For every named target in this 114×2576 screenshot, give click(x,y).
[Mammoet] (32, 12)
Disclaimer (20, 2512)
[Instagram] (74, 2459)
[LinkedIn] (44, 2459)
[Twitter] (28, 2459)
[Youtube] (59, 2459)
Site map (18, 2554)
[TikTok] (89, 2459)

**TASK STATEMENT**
Could you restate the listing above word for word?

**SOLVED PROBLEM**
For every named target in this 114×2576 screenshot, give click(x,y).
[Mammoet] (32, 12)
Disclaimer (20, 2512)
[Instagram] (74, 2459)
[LinkedIn] (44, 2459)
[Twitter] (28, 2459)
[Youtube] (59, 2459)
Site map (18, 2554)
[TikTok] (89, 2459)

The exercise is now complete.